::: Excerpted records :::

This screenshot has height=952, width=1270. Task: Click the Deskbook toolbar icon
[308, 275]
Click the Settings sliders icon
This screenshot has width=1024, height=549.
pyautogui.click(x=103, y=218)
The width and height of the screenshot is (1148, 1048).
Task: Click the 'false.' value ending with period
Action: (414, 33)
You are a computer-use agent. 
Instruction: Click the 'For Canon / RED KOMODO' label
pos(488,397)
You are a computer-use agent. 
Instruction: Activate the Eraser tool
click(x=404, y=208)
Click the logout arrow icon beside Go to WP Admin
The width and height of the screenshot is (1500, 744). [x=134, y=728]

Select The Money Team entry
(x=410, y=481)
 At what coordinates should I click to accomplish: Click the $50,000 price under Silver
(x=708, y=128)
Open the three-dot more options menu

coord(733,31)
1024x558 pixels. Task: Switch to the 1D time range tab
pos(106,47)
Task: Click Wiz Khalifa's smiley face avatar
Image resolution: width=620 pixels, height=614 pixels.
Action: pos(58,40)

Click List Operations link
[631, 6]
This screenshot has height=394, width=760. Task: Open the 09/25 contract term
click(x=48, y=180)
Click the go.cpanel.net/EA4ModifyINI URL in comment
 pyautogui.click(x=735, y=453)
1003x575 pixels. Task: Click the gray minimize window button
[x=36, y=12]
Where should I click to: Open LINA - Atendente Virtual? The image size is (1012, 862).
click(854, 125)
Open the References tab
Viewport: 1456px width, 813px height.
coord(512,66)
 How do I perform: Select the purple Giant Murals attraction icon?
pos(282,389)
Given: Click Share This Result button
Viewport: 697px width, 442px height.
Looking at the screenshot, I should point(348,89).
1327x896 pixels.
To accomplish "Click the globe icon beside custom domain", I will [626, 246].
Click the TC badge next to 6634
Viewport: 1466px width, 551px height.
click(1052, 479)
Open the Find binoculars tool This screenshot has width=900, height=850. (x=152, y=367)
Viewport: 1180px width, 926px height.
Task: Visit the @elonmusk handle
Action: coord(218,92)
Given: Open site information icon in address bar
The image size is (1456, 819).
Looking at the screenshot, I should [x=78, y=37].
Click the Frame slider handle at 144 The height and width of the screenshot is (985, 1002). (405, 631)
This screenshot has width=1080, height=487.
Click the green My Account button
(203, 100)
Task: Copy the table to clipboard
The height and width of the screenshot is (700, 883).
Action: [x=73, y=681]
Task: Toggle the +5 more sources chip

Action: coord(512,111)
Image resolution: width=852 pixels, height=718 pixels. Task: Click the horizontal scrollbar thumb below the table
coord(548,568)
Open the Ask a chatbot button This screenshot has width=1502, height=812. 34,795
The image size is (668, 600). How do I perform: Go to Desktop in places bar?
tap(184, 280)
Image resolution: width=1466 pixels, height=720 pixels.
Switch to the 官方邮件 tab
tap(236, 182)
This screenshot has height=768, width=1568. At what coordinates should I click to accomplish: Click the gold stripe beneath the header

:::

**Short exercise**
Gather every line in the items above that contains the string "coordinates" and copy each one in full. Case counts.

**Answer to this problem**
 At what coordinates should I click to accomplish: Click the $50,000 price under Silver
This screenshot has height=768, width=1568. At what coordinates should I click to accomplish: Click the gold stripe beneath the header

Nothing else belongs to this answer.